If a line in the entries below contains "will", copy it.

BEGIN SOURCE DATA

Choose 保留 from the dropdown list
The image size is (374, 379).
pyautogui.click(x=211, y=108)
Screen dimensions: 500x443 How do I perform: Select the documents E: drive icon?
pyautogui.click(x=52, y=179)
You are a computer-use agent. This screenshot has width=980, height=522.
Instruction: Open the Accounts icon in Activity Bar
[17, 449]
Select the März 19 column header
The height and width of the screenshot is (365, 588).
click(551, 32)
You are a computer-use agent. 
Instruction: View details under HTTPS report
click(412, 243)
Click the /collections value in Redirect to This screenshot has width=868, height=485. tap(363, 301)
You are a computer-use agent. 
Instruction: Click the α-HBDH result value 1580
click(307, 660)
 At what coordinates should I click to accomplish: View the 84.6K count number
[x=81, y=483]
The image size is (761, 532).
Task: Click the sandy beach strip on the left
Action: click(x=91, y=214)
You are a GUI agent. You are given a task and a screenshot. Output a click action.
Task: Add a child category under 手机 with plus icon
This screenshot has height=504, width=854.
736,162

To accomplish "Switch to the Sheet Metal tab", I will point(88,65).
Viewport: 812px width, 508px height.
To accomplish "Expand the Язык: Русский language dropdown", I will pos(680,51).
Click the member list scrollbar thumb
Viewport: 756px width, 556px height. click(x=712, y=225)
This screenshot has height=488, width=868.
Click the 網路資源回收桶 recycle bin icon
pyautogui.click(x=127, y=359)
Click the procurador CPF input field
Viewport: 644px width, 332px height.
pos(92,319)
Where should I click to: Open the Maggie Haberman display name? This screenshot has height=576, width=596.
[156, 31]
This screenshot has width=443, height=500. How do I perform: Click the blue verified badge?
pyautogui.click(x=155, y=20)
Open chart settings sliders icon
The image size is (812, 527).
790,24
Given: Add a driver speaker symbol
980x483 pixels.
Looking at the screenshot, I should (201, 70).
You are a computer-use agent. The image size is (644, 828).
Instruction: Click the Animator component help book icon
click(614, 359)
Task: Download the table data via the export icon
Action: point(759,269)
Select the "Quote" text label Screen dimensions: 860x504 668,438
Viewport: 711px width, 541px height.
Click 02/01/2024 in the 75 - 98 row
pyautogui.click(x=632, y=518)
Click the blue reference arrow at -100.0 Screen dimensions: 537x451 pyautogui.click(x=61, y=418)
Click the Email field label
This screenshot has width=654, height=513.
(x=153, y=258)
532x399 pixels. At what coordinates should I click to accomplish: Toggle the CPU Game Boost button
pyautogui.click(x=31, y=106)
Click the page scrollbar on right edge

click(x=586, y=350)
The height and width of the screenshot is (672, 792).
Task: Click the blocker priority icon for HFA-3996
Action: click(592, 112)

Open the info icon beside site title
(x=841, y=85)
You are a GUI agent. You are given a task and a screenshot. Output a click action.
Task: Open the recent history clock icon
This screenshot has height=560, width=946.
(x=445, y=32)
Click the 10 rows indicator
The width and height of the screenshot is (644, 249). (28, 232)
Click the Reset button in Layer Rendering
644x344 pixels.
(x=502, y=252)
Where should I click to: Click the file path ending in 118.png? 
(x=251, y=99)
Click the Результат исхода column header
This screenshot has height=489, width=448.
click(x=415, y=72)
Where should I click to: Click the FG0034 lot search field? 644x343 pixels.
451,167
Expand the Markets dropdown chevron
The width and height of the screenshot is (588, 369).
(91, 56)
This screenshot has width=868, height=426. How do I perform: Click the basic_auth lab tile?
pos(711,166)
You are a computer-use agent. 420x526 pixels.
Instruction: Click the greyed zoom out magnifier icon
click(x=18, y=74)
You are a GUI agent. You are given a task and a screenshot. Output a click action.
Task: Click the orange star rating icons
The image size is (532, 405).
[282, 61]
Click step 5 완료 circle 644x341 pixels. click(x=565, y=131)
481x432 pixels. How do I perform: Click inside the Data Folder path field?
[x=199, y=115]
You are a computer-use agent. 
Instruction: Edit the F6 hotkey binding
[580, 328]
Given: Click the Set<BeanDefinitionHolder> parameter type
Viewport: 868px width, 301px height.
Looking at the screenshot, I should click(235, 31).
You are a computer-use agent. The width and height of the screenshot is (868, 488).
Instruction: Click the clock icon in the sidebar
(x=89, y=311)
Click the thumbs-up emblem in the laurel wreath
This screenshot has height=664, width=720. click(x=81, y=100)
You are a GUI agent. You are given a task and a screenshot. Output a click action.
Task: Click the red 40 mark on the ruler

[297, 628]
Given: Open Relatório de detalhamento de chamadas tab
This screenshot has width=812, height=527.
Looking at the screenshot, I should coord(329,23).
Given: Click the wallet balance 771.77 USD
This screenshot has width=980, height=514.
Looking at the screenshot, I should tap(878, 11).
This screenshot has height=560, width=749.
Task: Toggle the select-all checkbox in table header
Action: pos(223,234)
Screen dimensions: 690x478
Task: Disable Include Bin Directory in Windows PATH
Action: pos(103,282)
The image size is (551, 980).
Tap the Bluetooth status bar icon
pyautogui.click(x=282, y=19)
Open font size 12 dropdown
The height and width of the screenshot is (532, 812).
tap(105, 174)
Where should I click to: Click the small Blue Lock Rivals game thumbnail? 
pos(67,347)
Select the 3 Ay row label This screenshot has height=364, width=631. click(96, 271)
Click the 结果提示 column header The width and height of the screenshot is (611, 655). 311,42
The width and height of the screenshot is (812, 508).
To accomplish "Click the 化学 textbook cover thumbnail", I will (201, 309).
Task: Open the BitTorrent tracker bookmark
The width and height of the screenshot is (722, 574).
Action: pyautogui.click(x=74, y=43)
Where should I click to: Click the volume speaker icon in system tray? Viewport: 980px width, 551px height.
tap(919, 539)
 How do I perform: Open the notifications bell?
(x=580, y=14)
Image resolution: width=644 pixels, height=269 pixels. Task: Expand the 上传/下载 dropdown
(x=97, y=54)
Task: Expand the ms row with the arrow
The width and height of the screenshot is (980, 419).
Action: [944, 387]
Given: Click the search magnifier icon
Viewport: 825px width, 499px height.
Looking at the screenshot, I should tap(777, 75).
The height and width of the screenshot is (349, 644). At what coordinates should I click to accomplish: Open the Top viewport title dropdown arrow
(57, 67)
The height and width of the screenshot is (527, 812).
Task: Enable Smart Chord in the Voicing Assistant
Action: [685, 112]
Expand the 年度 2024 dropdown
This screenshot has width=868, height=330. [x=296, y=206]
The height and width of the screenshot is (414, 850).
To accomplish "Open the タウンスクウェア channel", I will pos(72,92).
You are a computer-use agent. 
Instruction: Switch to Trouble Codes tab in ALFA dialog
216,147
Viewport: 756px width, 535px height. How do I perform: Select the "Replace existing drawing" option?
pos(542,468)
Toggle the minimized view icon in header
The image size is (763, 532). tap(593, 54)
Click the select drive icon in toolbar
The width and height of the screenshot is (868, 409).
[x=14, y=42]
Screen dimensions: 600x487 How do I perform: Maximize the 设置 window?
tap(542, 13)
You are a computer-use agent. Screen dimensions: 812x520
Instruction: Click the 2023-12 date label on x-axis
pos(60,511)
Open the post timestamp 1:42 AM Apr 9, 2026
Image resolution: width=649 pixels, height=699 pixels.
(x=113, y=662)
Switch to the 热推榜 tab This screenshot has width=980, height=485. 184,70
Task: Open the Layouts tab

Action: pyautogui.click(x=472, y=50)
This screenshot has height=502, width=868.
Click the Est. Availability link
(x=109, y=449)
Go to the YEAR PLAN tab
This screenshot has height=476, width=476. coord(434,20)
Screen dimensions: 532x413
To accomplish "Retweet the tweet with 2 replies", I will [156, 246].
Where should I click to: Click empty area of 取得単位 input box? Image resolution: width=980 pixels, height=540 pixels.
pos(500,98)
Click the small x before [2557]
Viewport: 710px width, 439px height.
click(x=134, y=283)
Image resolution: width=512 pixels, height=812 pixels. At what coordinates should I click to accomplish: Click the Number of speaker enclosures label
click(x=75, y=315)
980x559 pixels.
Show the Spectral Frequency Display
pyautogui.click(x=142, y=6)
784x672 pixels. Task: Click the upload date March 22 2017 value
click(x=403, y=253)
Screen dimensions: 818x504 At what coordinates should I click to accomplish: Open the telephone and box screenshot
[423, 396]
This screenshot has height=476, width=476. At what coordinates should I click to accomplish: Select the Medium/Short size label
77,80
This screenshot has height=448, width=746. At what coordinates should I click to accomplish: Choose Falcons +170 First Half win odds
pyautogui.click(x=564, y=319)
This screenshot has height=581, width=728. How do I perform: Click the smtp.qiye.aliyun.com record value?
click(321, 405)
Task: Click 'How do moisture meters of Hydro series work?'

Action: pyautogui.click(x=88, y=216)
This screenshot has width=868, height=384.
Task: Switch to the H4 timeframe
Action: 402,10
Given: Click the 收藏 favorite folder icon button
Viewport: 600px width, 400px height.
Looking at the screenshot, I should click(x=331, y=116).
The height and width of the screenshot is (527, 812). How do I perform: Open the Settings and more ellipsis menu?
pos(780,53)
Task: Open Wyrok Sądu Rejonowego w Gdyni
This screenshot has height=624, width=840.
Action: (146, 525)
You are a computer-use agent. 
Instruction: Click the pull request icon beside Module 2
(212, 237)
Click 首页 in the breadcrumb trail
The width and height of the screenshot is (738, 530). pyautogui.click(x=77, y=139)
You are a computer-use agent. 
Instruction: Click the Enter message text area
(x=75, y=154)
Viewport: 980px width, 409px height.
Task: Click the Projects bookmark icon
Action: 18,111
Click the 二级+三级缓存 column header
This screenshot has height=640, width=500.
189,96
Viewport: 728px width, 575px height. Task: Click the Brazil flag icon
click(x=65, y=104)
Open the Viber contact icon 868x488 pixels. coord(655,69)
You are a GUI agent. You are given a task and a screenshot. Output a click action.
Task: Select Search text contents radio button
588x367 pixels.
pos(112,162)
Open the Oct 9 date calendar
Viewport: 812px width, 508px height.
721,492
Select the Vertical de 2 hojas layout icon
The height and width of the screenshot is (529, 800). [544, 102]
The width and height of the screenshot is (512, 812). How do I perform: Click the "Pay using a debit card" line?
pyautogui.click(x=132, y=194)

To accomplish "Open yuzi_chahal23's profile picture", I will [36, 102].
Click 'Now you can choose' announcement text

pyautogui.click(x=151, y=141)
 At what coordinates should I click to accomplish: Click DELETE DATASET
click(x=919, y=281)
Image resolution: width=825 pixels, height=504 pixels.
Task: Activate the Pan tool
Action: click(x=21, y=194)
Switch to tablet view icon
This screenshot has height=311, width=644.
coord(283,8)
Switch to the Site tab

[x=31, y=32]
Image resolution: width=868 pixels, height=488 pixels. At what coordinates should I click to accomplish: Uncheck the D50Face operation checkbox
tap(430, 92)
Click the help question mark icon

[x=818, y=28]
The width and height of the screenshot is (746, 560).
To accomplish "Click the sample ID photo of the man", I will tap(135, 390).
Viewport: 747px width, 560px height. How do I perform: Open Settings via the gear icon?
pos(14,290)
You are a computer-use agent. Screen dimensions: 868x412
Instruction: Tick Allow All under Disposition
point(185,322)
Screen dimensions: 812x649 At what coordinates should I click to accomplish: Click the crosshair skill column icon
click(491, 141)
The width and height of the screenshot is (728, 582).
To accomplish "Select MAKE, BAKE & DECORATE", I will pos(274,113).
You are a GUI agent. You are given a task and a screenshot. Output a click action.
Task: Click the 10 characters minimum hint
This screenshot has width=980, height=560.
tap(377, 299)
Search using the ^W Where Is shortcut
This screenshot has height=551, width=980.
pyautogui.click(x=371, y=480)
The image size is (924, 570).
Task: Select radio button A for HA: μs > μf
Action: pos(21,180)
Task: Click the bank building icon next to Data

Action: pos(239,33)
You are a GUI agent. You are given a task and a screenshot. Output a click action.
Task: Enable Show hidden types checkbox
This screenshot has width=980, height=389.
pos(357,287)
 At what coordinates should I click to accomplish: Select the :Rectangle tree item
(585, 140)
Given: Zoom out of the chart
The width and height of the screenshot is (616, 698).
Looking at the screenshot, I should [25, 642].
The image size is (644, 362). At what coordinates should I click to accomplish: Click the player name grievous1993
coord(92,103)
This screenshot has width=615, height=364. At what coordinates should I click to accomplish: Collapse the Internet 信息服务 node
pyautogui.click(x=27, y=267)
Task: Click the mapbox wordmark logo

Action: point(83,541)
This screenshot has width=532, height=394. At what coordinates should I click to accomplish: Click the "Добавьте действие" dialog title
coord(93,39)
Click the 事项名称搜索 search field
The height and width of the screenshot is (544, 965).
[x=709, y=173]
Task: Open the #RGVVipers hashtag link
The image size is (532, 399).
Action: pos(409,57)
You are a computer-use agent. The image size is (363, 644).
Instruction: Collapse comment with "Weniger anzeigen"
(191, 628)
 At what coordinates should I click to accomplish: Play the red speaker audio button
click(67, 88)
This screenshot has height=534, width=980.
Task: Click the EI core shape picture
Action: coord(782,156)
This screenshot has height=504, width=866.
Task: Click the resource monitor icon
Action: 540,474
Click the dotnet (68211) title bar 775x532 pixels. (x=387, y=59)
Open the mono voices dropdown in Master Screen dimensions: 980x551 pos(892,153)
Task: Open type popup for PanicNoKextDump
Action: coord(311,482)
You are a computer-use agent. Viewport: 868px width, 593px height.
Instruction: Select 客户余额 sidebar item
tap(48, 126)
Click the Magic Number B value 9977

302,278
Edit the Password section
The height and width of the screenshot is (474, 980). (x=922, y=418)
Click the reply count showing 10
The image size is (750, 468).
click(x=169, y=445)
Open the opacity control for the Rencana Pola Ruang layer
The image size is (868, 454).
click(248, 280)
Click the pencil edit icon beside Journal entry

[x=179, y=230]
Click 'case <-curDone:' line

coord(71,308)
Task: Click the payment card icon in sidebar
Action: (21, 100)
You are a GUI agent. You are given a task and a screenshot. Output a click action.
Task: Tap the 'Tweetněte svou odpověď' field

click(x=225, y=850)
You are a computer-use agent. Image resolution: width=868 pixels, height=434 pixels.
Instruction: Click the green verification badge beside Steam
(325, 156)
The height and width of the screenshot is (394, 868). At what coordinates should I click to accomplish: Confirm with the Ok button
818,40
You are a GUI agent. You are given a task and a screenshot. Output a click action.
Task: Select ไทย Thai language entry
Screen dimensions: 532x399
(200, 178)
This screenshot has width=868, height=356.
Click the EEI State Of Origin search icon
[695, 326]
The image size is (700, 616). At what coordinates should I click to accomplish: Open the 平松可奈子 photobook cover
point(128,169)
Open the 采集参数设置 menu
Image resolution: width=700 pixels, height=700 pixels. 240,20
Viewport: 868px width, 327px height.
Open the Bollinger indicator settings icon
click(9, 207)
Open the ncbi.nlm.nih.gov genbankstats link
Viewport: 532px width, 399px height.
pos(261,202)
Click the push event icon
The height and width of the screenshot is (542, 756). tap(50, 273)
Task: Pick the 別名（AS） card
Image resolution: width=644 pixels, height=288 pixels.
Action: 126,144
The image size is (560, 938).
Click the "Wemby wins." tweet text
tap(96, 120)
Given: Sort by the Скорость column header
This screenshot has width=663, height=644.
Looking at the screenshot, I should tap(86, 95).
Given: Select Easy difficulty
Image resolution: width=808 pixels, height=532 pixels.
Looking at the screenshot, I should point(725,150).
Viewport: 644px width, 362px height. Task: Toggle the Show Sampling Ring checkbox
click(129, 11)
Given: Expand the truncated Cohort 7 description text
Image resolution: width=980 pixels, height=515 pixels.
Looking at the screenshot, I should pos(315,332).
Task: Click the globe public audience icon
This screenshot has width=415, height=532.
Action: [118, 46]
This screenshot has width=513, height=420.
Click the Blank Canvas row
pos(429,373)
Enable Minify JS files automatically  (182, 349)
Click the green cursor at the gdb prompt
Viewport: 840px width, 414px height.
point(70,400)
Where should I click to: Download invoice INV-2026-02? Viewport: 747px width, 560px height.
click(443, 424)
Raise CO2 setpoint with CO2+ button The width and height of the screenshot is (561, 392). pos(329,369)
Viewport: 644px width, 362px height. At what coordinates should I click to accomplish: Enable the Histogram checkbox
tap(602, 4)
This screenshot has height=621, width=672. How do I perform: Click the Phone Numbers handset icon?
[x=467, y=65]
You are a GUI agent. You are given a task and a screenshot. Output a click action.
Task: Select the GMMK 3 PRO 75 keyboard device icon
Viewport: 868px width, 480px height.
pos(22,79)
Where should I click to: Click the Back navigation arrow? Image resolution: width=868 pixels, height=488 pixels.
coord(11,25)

END SOURCE DATA

- YOUR SOLUTION:
To accomplish "Switch to the Sheet Metal tab", I will point(88,65).
To accomplish "Expand the Язык: Русский language dropdown", I will pos(680,51).
To accomplish "Click the 化学 textbook cover thumbnail", I will (201, 309).
To accomplish "Open the タウンスクウェア channel", I will pos(72,92).
To accomplish "Retweet the tweet with 2 replies", I will [156, 246].
To accomplish "Open yuzi_chahal23's profile picture", I will [36, 102].
To accomplish "Click the sample ID photo of the man", I will tap(135, 390).
To accomplish "Select MAKE, BAKE & DECORATE", I will pos(274,113).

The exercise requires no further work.